That one time in Nebraska


This is a picture of me, stopped at a red light, with two marijuana plants in the back of my truck. They needed to be moved from house sold to house bought, and it wasn’t until I started carrying them out to the truck that I was hit with the symbolic weight of the move.

Instinctually, I hid them from the street with my body as I carried them from house to car and car back to house, so sneaky-like that I could hear Fred Flintstone’s tinkle sound effect as I tiptoed across the lawn. I couldn’t help but feel the heightened sense of doing something that, whether barely legal or illegal in Colorado, was so overtly a federal offense.
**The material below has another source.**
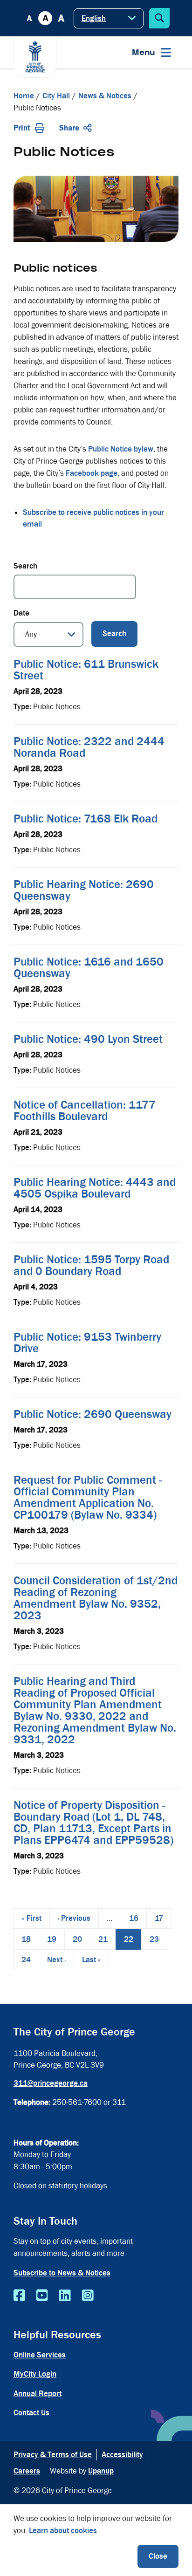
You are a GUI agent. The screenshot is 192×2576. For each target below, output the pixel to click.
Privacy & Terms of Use (53, 2455)
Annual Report (38, 2393)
There’s nothing like carrying a full-grown pot plant in full bloom across a suburban lawn to remind you that it’s not like this everywhere. According to Leland Rucker of Sensi Magazine, in 2015, police made 643,121 arrests for marijuana offenses in the U.S., the vast majority (about nine out of 10) for possession. With this number ruminating in my head, I only made it down the street before covering the plants with a blanket; whether out of fear or respect, I’m not sure.

Needless to say, the plants and I made it safely to our destination, but as I drove I thought back to “that one time in Nebraska” — in quotation marks because I’ve talked to more than a handful of people over the years who have a “that one time in Nebraska” story themselves. These are stories of what could be called “marijuana profiling,” incidents when law enforcers in other states stop vehicles and perform marijuana-related searches because they are outfitted with Colorado license plates.

My story begins in the summer of 2011, just months before Amendment 64 would go to vote and pass, legalizing recreational marijuana in Colorado. Again, I was moving, then from New York City back to Colorado, and all of my worldly possessions were stuffed into the back of my slick and golden Mazda 3, replete with Colorado plates.

A Westerner, I’d never driven through the Northeast so I made a road trip out of it, winding up through Maine, dipping into Montreal, crossing over the Great Lakes and stopping to visit family in Wisconsin. It was there that a friend convinced me to take an extended layover in St. Paul, Minnesota, to work for 10 days selling tiny fried donuts at the state fair.

With 3.5 million visitors a year, the biggest state fair in the country lies in Texas, a distant second place going to Minnesota’s fair, which draws 1.8 million visitors. But the title of “biggest” and its accompanying bragging rights are hotly contested because in Texas they have 24 days of festivities to draw in those crowds, while in Minnesota they do it all in 10. I’ll leave it at that, except to say that with a hot bag of donuts in your hand and Garrison Keillor’s voice piping out of the arena, it’s hard to argue that Minnesota’s fair isn’t the best.

For 10 hours a day, on all 10 days, I hung out with carnies, sweating it out next to friers while we listened to Kid Rock and coated greasy pastries with sugar. At midnight I’d go home to a rented fifth-wheel trailer to drink some Hamm’s and play cribbage. It was a temporary routine but a memorable one.

At the end of the gig, the donut crew loaded up for the next fair and paid me and my friend in cash. We hit the highway, stopped at the outlet stores and blew a cool hundred on new Nike gear. Tags still on the clothes we’d bought, we got back in the car, still stuffed to the brim with all my worldly possessions, and headed to Colorado. It was the middle of the day and we had the headlights on.

About half way through Nebraska we got pulled over. It turns out one of the headlights was flickering on and off, apparently off just enough to warrant not just a stop but a ticket. “A nit-picky bummer but no biggie,” I thought.

Two hours later I was sitting on the side of the highway with my hands on my head. Having found mounds full of cash in the pockets of my new jacket with the tags still on, the cop had been bombarding me with questions about weed for hours. Sometimes he was nice about it, like “Where’s the weed again?” And sometimes he was a bit more direct, ordering me to stand up and look him in the eye and tell him who I bought the drugs from.

Meanwhile, my friend was in the backseat of the cop car, having undergone his own rounds of interrogation. The officer had gone through each and every bag in my car, all of my things now strewn carelessly on the side of I-80.

Another hour later and he finally let us go. He didn’t find any drugs because we really (really) didn’t have any. He drove away and I started maniacally laughing. To this day I have never seen anyone as pissed off as my friend was then. We crammed the stuff back in the car and got back on our way home to Colorado, beckoning then like it never had before.